Hello everyone, I've been slamming my head on the desk trying to figure out this problem for a while now, and can't figure out where its going wrong. Any help would be appreciated!

"Find the volume of the solid of revolution generated by revolving the region bounded by the graphs of the given equations about the indicated axis.
y = (x−4)³, the x-axis,x = 0,x = 5; about the y-axis"

I know the general theory and steps that entail solving this sort of problem, and what the graph for this looks like.

Started by putting (x-4)^3 into terms of y- getting y^(1/3)+4. Then I found the limits of integration- lower limit being -64 and upper being 1, and split the problem into the integral from -64 to 0, and 0 to 1.
Then both sides of the problem are squared.
(0 to -64)pi(y^2/3 + 4y^(1/3) +16) + (1 to 0)pi(5^2-(4+y^1/3)^2)
(^In this part I know that on the upper section from 1 to 0 that it needs to be in the washer method, and that could be where some of my problem is stemming from.)

Then I integrated.
pi(0 to -64) (3y^(5/3)/5 + 3y^(4/3) +16y + pi(1 to 0) (-3y^(5/3)/5 -3y^(4/3)+9y)

After that I input the limits of integration to get 4352pi/5+27pi/5 = 4379pi/4

I've reworked this problem about three times to check for mistakes and keep getting the above answer, so there's obviously something wrong with how I'm approaching this, given the homework website I'm using didn't accept it. I'm willing to post a photo of my work by hand if any of the notation that I used is hard to read.
Any help is appreciated, or a step by step breakdown of the solution.
Thanks so much!

 

[Harry_the_cat]

Hello everyone, I've been slamming my head on the desk trying to figure out this problem for a while now, and can't figure out where its going wrong.

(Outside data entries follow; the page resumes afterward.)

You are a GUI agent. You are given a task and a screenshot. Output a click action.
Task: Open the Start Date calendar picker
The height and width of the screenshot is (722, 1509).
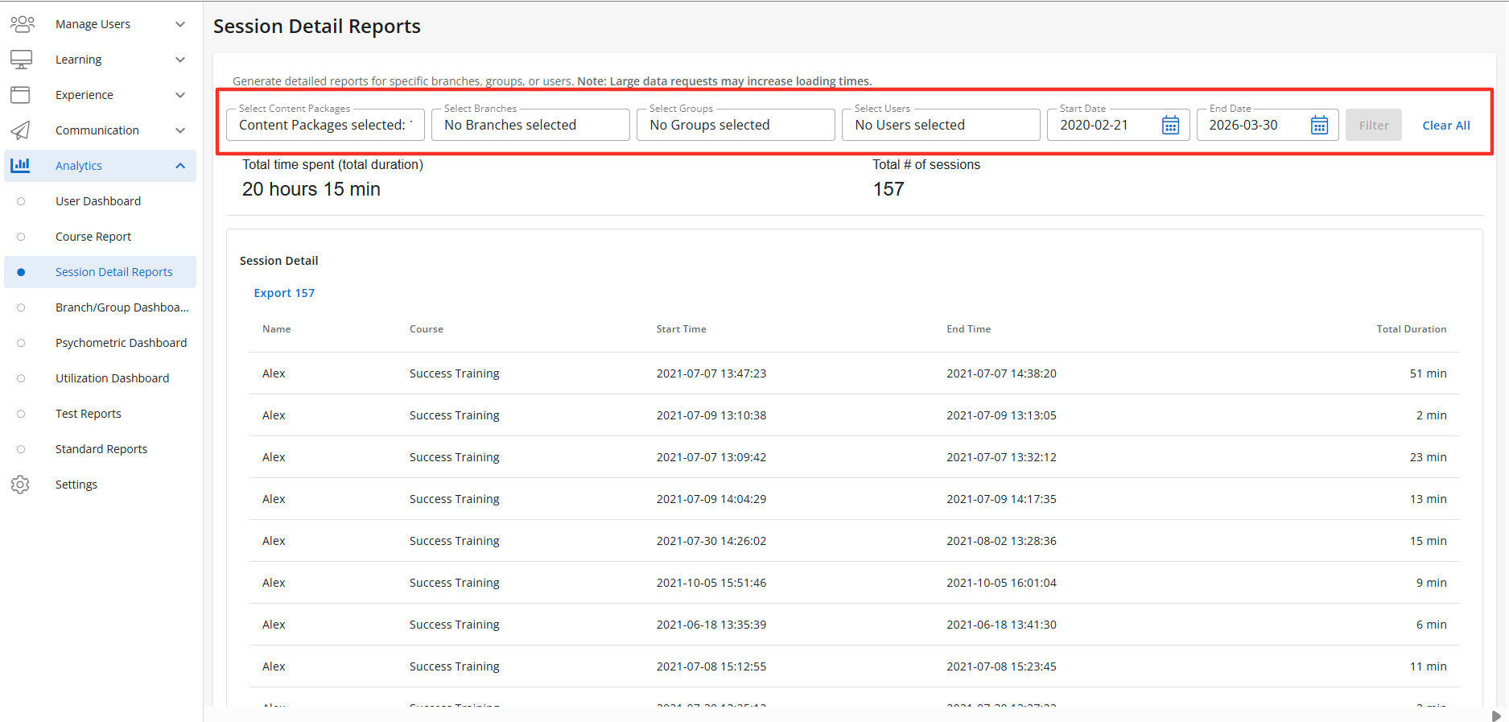[1170, 126]
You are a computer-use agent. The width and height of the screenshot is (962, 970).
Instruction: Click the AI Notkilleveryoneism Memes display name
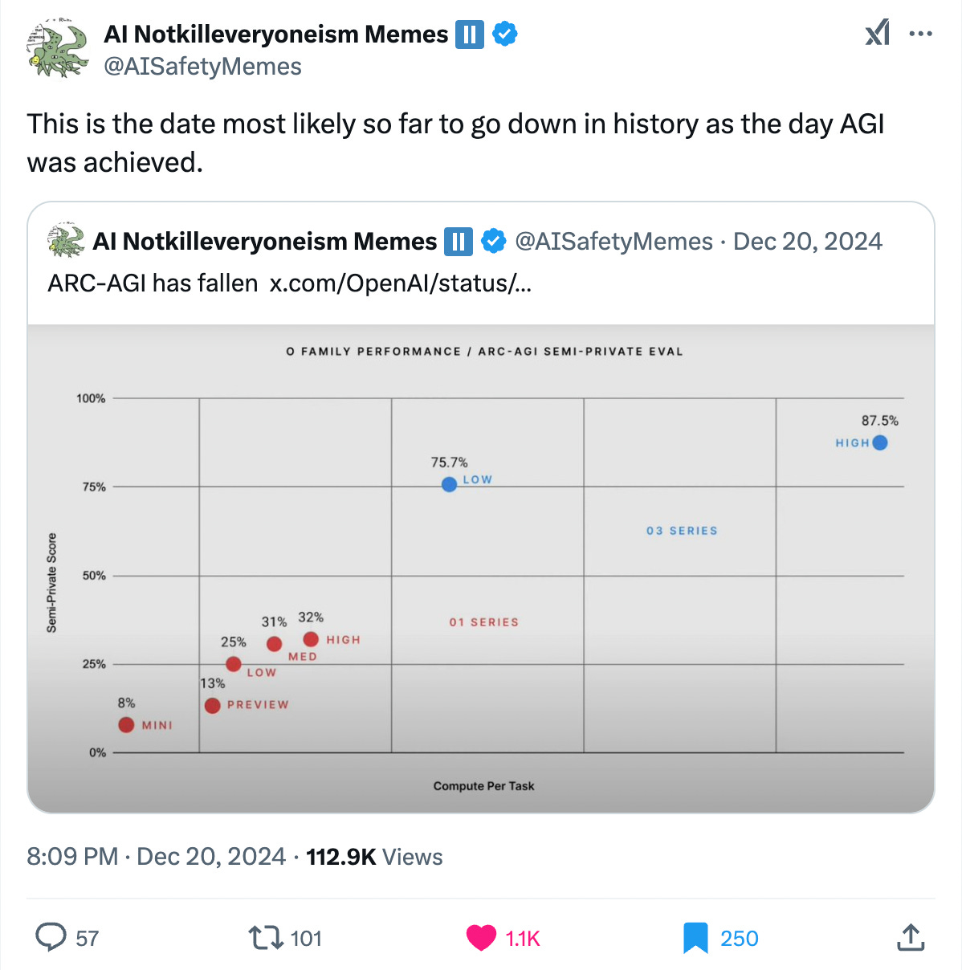(275, 35)
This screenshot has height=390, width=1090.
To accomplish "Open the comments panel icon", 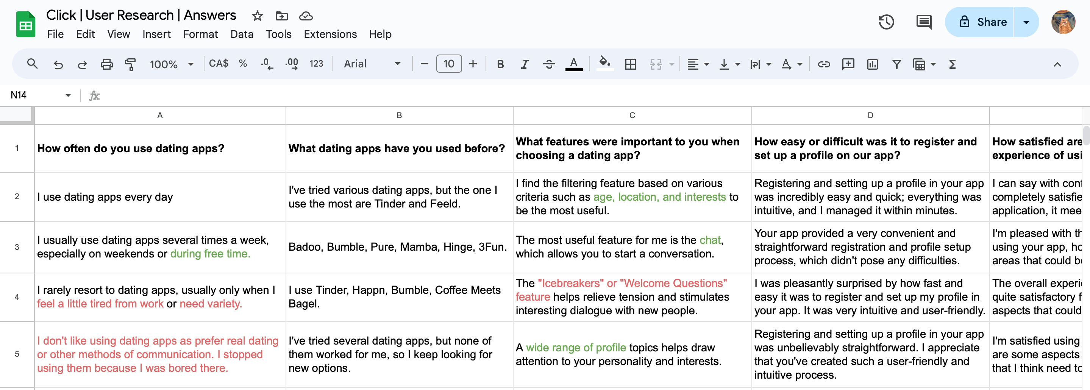I will coord(923,22).

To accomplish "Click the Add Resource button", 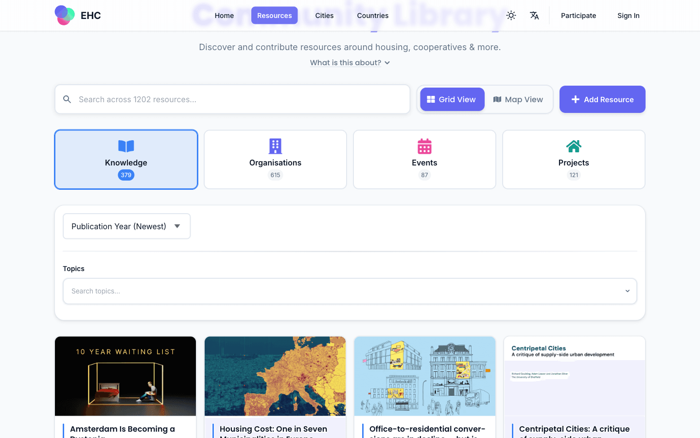I will click(x=602, y=99).
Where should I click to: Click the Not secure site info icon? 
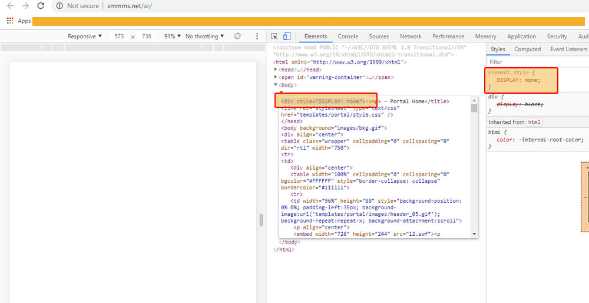(59, 6)
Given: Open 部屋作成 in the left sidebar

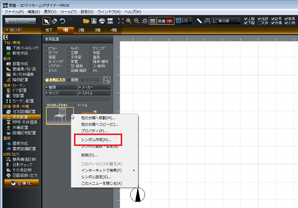Looking at the screenshot, I should pyautogui.click(x=20, y=64).
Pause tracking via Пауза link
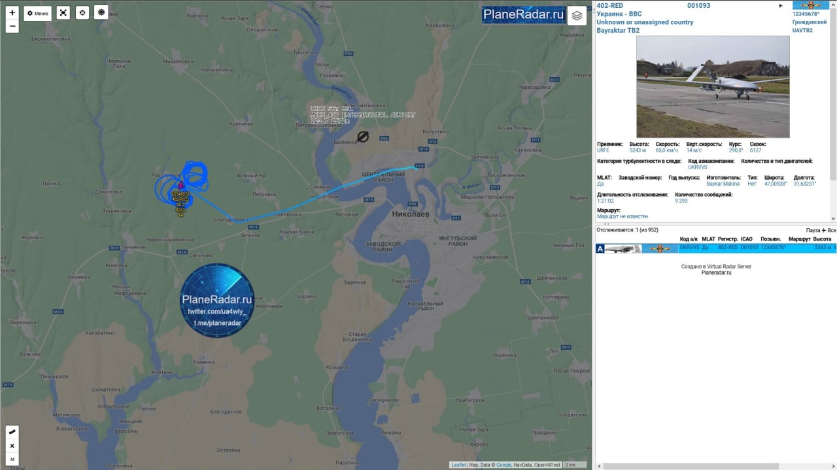 [x=813, y=230]
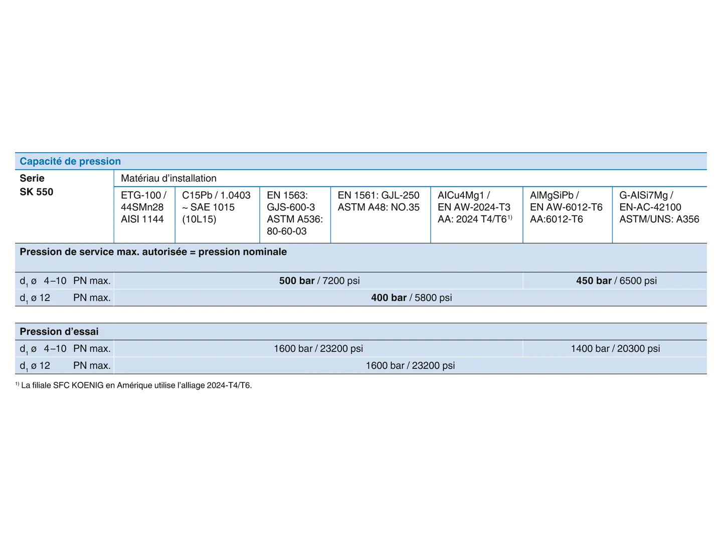Select the '7200 psi' value
The height and width of the screenshot is (542, 722).
[x=341, y=281]
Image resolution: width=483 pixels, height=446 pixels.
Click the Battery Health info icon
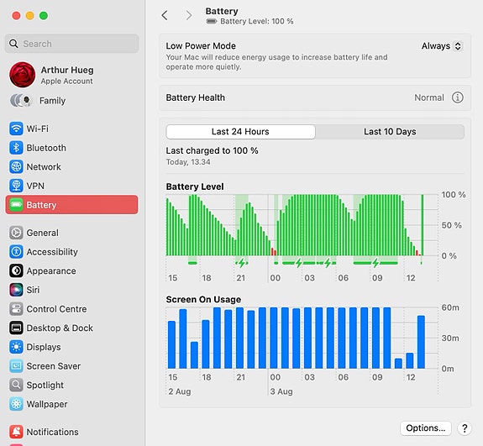point(458,97)
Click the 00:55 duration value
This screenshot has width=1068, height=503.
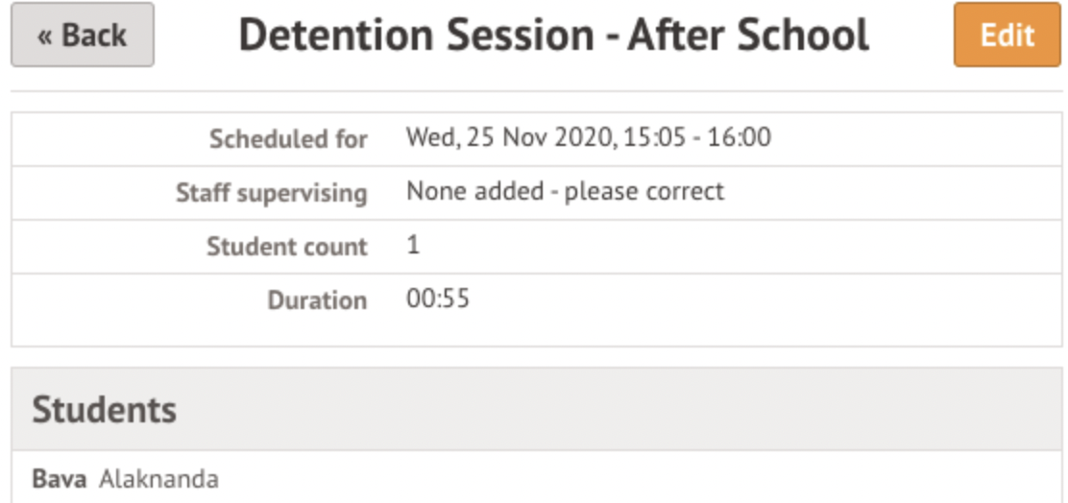coord(438,299)
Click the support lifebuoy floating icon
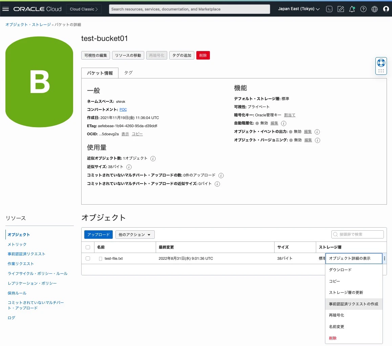 click(381, 63)
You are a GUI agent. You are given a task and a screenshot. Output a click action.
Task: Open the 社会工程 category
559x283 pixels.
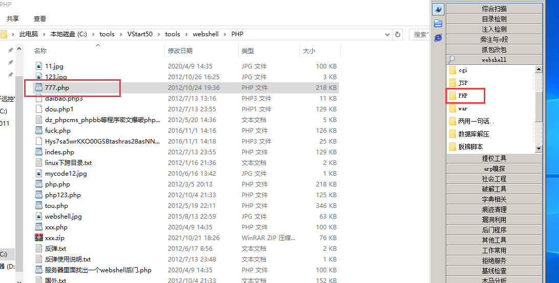494,179
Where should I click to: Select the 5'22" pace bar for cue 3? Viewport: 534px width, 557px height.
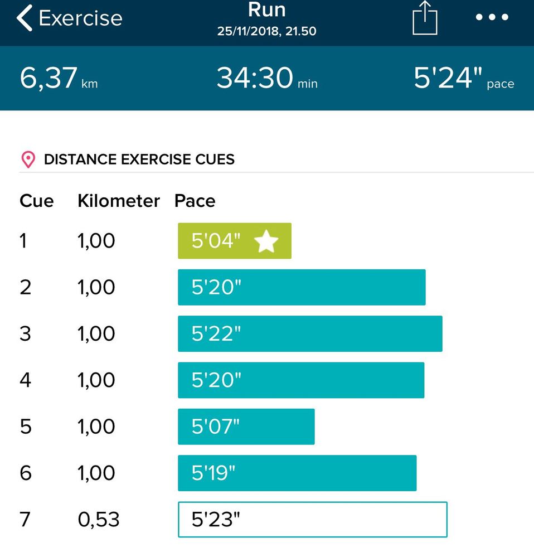pos(310,333)
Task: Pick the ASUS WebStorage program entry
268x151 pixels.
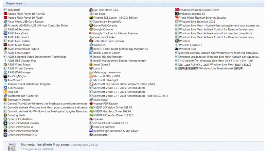Action: pyautogui.click(x=19, y=72)
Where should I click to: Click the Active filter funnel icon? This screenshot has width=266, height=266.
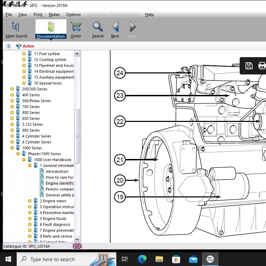click(19, 46)
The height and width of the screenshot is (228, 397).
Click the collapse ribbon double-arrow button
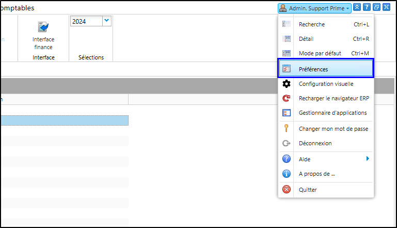(x=357, y=7)
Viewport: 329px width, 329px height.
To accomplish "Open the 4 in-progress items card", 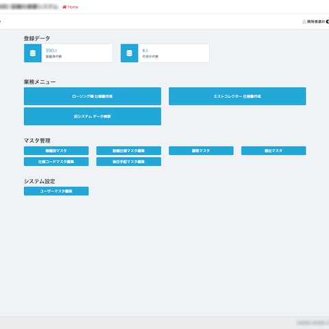I will click(x=165, y=53).
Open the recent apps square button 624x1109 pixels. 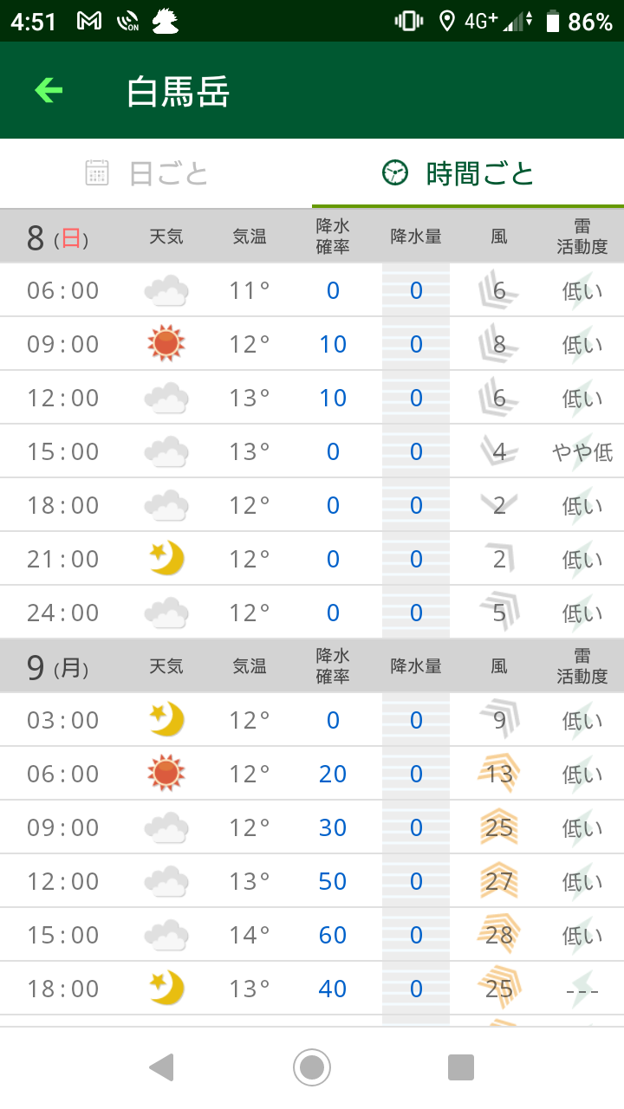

Any help would be appreciated!

"Find the volume of the solid of revolution generated by revolving the region bounded by the graphs of the given equations about the indicated axis.
y = (x−4)³, the x-axis,x = 0,x = 5; about the y-axis"

I know the general theory and steps that entail solving this sort of problem, and what the graph for this looks like.

Started by putting (x-4)^3 into terms of y- getting y^(1/3)+4. Then I found the limits of integration- lower limit being -64 and upper being 1, and split the problem into the integral from -64 to 0, and 0 to 1.
Then both sides of the problem are squared.
(0 to -64)pi(y^2/3 + 4y^(1/3) +16) + (1 to 0)pi(5^2-(4+y^1/3)^2)
(^In this part I know that on the upper section from 1 to 0 that it needs to be in the washer method, and that could be where some of my problem is stemming from.)

Then I integrated.
pi(0 to -64) (3y^(5/3)/5 + 3y^(4/3) +16y + pi(1 to 0) (-3y^(5/3)/5 -3y^(4/3)+9y)

After that I input the limits of integration to get 4352pi/5+27pi/5 = 4379pi/4

I've reworked this problem about three times to check for mistakes and keep getting the above answer, so there's obviously something wrong with how I'm approaching this, given the homework website I'm using didn't accept it. I'm willing to post a photo of my work by hand if any of the notation that I used is hard to read.
Any help is appreciated, or a step by step breakdown of the solution.
Thanks so much!

I haven't worked the problem myself but you have made a mistake here:

Then both sides of the problem are squared.
(0 to -64)pi(y^2/3 + 4y^(1/3) +16) + (1 to 0)pi(5^2-(4+y^1/3)^2)

Shouldn't the first 4 be an 8??